Emirates has received a $2 billion bailout from Dubai’s government and has been told further support could follow depending on the length of the coronavirus crisis.
A bond prospectus, obtained by Reuters, said its state owner has been injecting the money into the business since March.
Last week, World of Aviation reported that Emirates asked it cabin crew staff to take unpaid leave despite being set to reopen more than 50 per cent of its pre-COVID routes in September.
It is unclear how long this will be, although reports from news agency Reuters suggest it is between one and three months.

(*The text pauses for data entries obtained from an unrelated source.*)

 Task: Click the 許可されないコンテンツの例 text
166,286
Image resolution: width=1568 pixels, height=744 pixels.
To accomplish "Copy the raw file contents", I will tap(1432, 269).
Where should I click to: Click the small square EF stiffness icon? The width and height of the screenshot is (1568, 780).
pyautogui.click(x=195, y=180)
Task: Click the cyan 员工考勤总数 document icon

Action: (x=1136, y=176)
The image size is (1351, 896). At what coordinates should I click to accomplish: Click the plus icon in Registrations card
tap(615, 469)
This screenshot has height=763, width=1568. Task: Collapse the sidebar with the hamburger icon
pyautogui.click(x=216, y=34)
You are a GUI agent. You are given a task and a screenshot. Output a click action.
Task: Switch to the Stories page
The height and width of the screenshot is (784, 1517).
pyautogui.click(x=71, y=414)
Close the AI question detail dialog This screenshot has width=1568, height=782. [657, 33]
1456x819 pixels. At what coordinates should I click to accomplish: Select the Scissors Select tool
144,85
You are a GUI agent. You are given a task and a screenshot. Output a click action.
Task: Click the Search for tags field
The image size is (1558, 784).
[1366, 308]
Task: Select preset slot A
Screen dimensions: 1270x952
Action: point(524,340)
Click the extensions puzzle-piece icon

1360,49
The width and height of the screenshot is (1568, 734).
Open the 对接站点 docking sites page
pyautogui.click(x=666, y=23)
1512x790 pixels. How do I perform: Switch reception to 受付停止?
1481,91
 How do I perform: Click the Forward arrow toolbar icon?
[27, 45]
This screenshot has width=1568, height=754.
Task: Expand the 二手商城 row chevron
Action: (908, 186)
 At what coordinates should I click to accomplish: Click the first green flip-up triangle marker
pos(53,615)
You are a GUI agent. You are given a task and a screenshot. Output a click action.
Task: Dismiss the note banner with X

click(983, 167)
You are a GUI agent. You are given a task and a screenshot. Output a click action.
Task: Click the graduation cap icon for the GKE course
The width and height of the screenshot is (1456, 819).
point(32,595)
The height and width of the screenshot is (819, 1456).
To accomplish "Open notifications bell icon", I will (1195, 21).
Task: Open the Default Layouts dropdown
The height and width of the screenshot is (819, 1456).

Emirates did not comment on reports of further redundancies.
The airline laid off over a thousand employees back in June, including 700 cabin crew and 600 pilots, most of whom flew the superjumbo Airbus A380 or were in training for type-rating the aircraft.
Before the crisis hit, Emirates employed some 60,000 staff, including 4,300 pilots and nearly 22,000 cabin crew, according to its annual report.
Emirates also made headlines recently by launching a new initiative that entitles all passengers to free coronavirus insurance valued to $250,000.
It was also one of the first airlines to fully embrace employees wearing full PPE – with cabin crew, boarding agents and ground staff in contact with passengers asked to wear disposable gowns, safety visors, masks and gloves back in April.